Le décryptage éco. Ordonnances pour réformer le code du travail : fausses querelles et vraies questions
Petites manifestations, propos vengeurs à l’extrême droite et à l’extrême gauche, et même tribune martiale de la CFDT : le front social est-il déjà en train de se rallumer ?
C’est une première, une de plus, dans l’histoire de la Ve République. Le président vient tout juste d’être élu, la passation de pouvoir n’a pas encore eu lieu, on ne connaît même pas encore le nom du Premier ministre, ni même les contours de la prochaine majorité parlementaire, que déjà certains sonnent l’alarme, ou prennent des positions, comme à la veille d’un nouvel embrasement social national. Comme si chacun cherchait d’emblée à se placer avant un remake social du printemps dernier sur la loi El Khomri.
De quoi s’agit-il ? D’un projet annoncé par le candidat Emmanuel Macron d’une réforme du Code du travail en trois ordonnances. La première ordonnance doit concerner ce qu’on appelle l’inversion de la hiérarchie des normes. En clair, les entreprises pourront négocier sur presque tous les sujets, y compris les salaires, mais à une condition : obtenir un accord majoritaire des salariés, c’est à dire signé par des organisations syndicales représentatives, totalisant non pas 30 mais 50% des voix dans l’entreprise. Point très important : ceci n’est pas une transformation unilatérale du code du travail puisque les syndicats décideront ou non de s’en saisir. C’est un sacré verrou.
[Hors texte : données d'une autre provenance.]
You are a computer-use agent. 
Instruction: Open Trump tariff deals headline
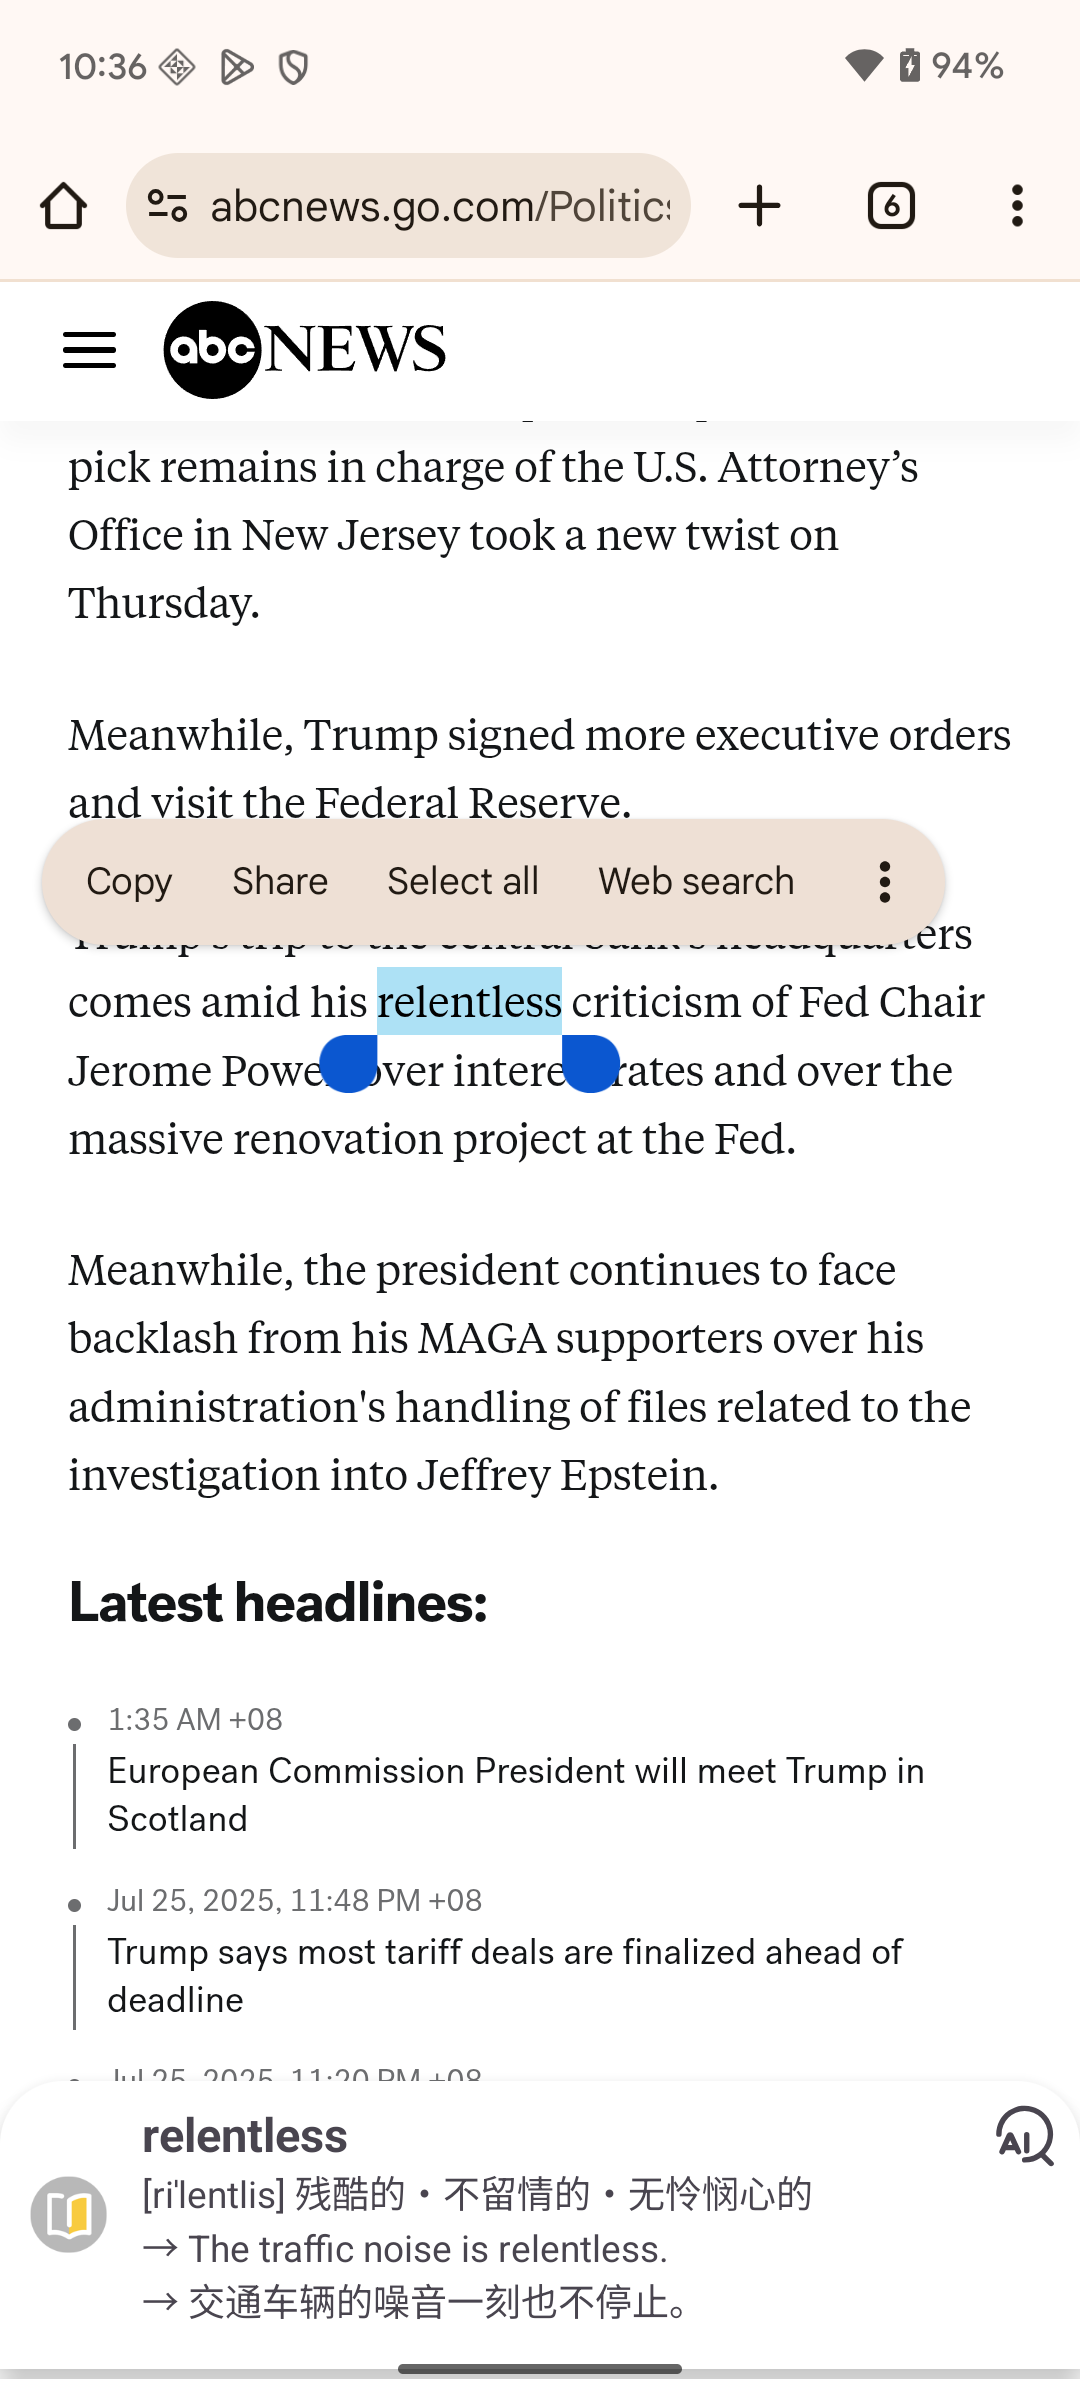tap(505, 1975)

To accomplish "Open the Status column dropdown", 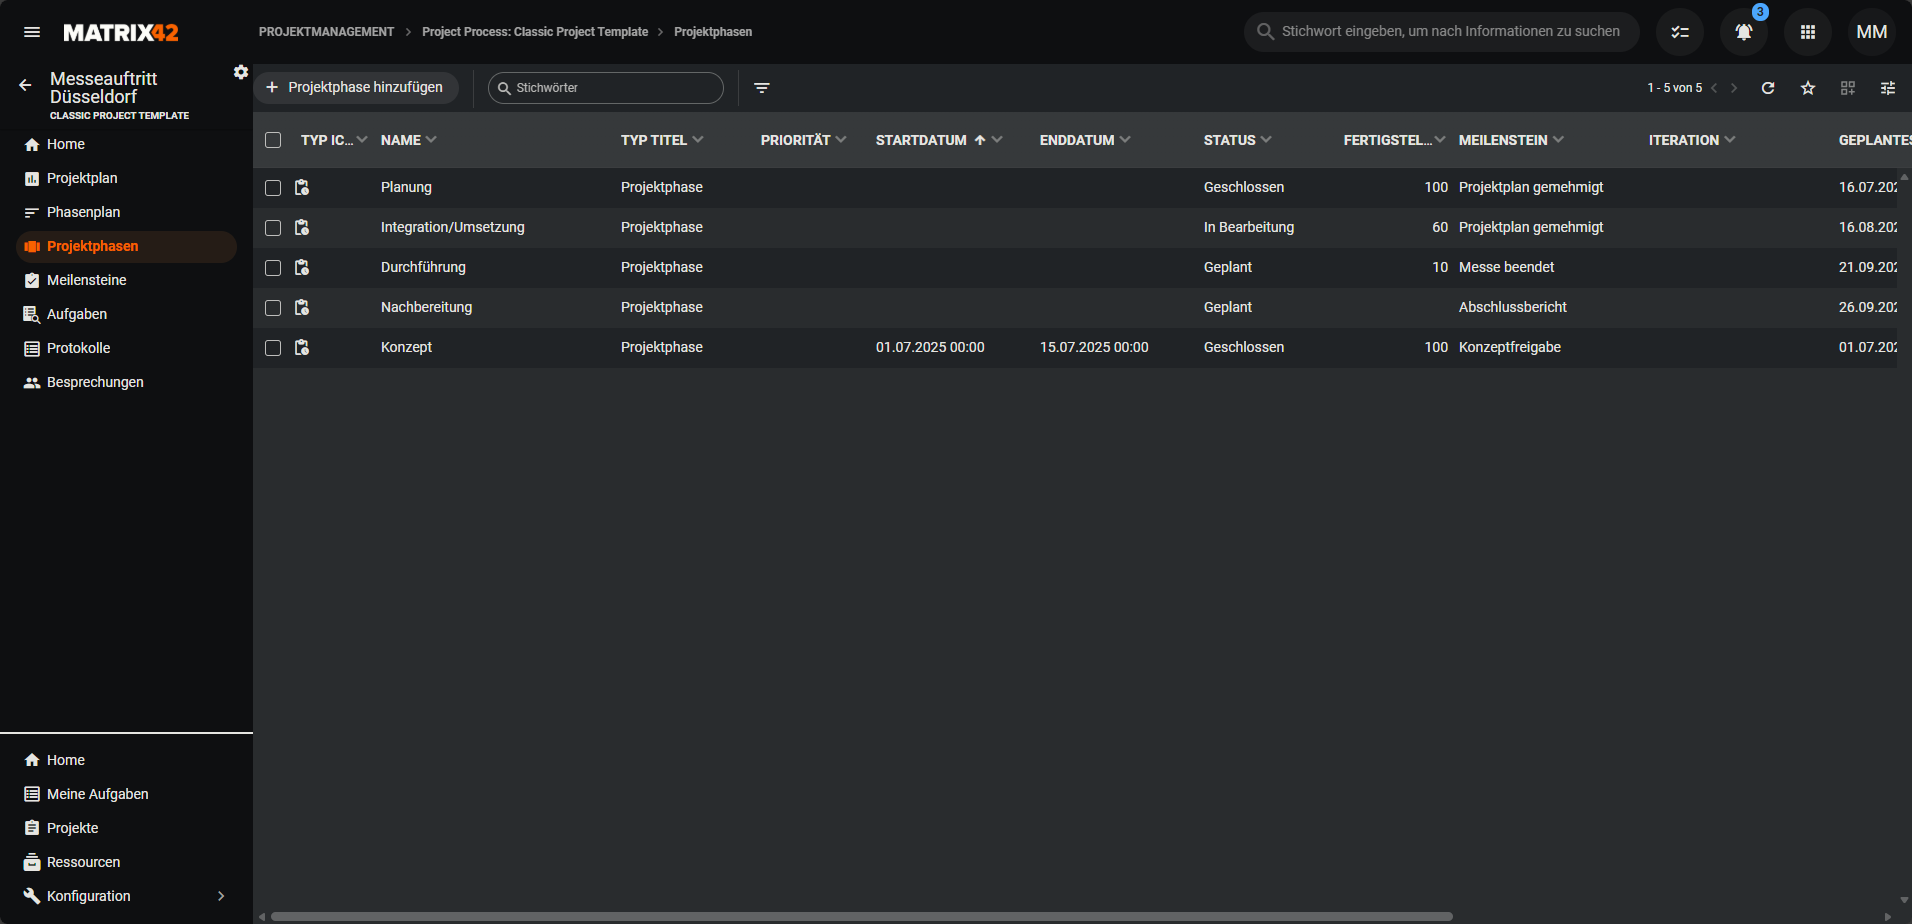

Le deuxième projet d’ordonnance concerne la fusion des institutions représentatives du personne. Cela peut paraître compliqué, mais c’est très simple et ce n’est pas le sujet le plus sensible. Il s’agit surtout d’une simplification : une seule instance représentative du personnel, à la fois pour le comité d’entreprise, le comité d’hygiène et sécurité, et les délégués du personnel. C’est une possibilité, déjà ouverte depuis 2015, elle serait désormais généralisée.
Le sujet de la troisième ordonnance est lui, plus sensible, c’est le plafonnement des dommages et intérêts accordés par les prud’hommes en cas de licenciement sans cause réelle et sérieuse. C’est un projet qui était déjà présent dans la loi Macron, remis dans la loi El Khomri et que le Manuel Valls avait finalement retiré sous la pression des syndicats.
49.3 et ordonnances : plus que des nuances
Sur tout ces sujets, les débats, les rapports, les consultations ont été multiples au point qu’on pourrait faire la cartographie précise et complexe des points d’accords et de désaccords pour chacun des partenaires sociaux.
Mais ce qui inquiète davantage, c’est la méthode des ordonnances. Et là encore il y a beaucoup de confusion. Beaucoup confondent plus ou moins volontairement la mécanique des ordonnances et le 49.3, cet article de la Constitution qui permet un vote bloqué et qui s’apparente donc, lui, à un passage en force du gouvernement. Le 49.3 que Manuel Valls avait utilisé, contre le souhait d’Emmanuel Macron, pour faire passer sa loi, et dans le cas aussi de la loi travail El Khomri.
Mais une ordonnance n’est pas un vote bloqué : elle accélère le tempo, mais elle ne contourne nullement le Parlement : les députés sont même consultés deux fois et, surtout, ils votent deux fois. D’abord sur le projet d’une loi d’habilitation, qui permet au gouvernement d’utiliser cette méthode, puis une seconde fois à la fin du processus pour que le contenu des ordonnances devienne des lois. Autant d’occasion de discuter, de donner son avis et d’amender si besoin était.
Un test sur l'efficacité en politique
Chacun, bien sûr, peut et doit se faire son opinion sur chacun des points, et notamment sur leur impact réel. Mais la question que posent ces réformes est celle de l’efficacité du politique, une question centrale, qui est cœur de la défiance que beaucoup de Français manifestent aujourd’hui.
Emmanuel Macron sait qu’il est très attendu sur cette question de l’efficacité. Cette affaire sera donc un test : voilà des sujets qui sont sur la table depuis très longtemps, sur lesquels il y a déjà eu des milliers d’heures de consultations et de rapports, où chacun a pu s’exprimer. Si le politique ne peut pas trancher et avancer, au lendemain d’une élection présidentielle et la constitution d’une nouvelle majorité, alors c’est la question de l’efficacité de nos démocraties qui sera en question.